The heat source is a pair of headlights. A car door alarm signals emergencies. An auto air filter and fan provide climate control.
But this contraption has nothing to do with transportation. It is a sturdy, low-cost incubator, designed to keep vulnerable newborns warm during the first fragile days of life.
Unlike the notoriously high-maintenance incubators found in neonatal intensive care units in the US, it is easily repaired, because all of its operational parts come from cars.
And while incubators can cost US$40,000 or more, this one can be built for less than US$1,000.
The creators of the car parts incubator — a project being promoted by the Global Health Initiative at the Center for Integration of Medicine and Innovative Technology, or CIMIT, a nonprofit consortium of Boston teaching hospitals and engineering schools — say it could prevent millions of newborn deaths in the developing world.
The main causes of newborn death — infections, preterm birth and asphyxiation — are readily treatable with the right expertise and equipment, said Kristian Olson, principal investigator on the project. He called them the “low-hanging fruit” of global health interventions.
“It’s so frustrating to see these preventable deaths,” he said. “They won’t name babies in Aceh, Indonesia, until they’re two months old. It’s a cultural adaptation to expect a death.”
Mechanically, incubators are simple devices, providing a warm, clean, womblike environment in which a baby can mature (though state-of-the-art models may have accessories like built-in X-ray machines and rotating mattresses). Low birth weight and other problems make it especially difficult for newborns to regulate their body temperature, a condition that can lead to organ failure.
REPLACEMENT PARTS ... VIRTUALLY LIMITLESS
In the car parts incubator, infants born at 32 weeks’ gestation or longer can receive supplemental oxygen while their lungs gain strength, antibiotics if they have infections, and low-lit quiet in which to sleep if their mothers are away or are otherwise unable to hold them. In an emergency, the incubator’s bassinet can be removed and carried to another part of the building or even to another hospital.

★ ★ ★

**Task requirements**:
1. In the article on the car-parts incubator, write out the stretch from "Unlike the notoriously" through "less than US$1,000.".
2. Summarize the incubator article in two sentences.
3. Carry on the article about the car-parts incubator from the point where it stops.

**Supplied material**:
★ ★ ★

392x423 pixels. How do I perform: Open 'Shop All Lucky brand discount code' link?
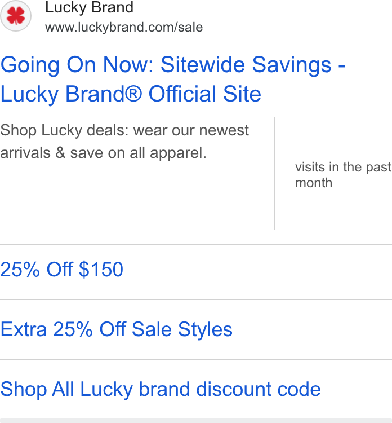tap(161, 389)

★ ★ ★

**Responses in order**:
1.
Unlike the notoriously high-maintenance incubators found in neonatal intensive care units in the US, it is easily repaired, because all of its operational parts come from cars.
And while incubators can cost US$40,000 or more, this one can be built for less than US$1,000.

2. A low-cost incubator built from car parts, using headlights for heat, a door alarm for emergencies, and an air filter and fan for climate control, is being promoted by the Global Health Initiative at CIMIT to keep vulnerable newborns warm. It can be built for less than US$1,000 and is easily repaired, and its creators say it could prevent millions of newborn deaths in the developing world.

3.
In truth, experts say, the developing world doesn’t need more incubators. It needs incubators that work. Over the years, thousands have been donated from rich nations, only to end up in “incubator graveyards” — most broken, some never opened. According to a study from Duke University last year, 96 percent of foreign-donated medical equipment fails within five years of donation — mostly because of electrical problems, like voltage surges or brownouts or broken knobs, or because of training problems, like neglecting to send user manuals along with the devices.
To compensate for this philanthropic shortsightedness, medical staffs either crank up the temperature in “incubator rooms” to 37.8ºC or more, or swaddle babies in plastic to hold in body heat.
Such makeshift solutions led the Boston team to ask: How can we make an incubator for the developing world that will get fixed?
One person pondering that question in 2006 was Jonathan Rosen, then director of CIMIT’s technology implementation program. A proponent of sustainable biomedical technology, Rosen, now at the Boston University School of Management, uses the term “organic resourcing” to describe the principle of fashioning medical devices from whatever materials were locally abundant.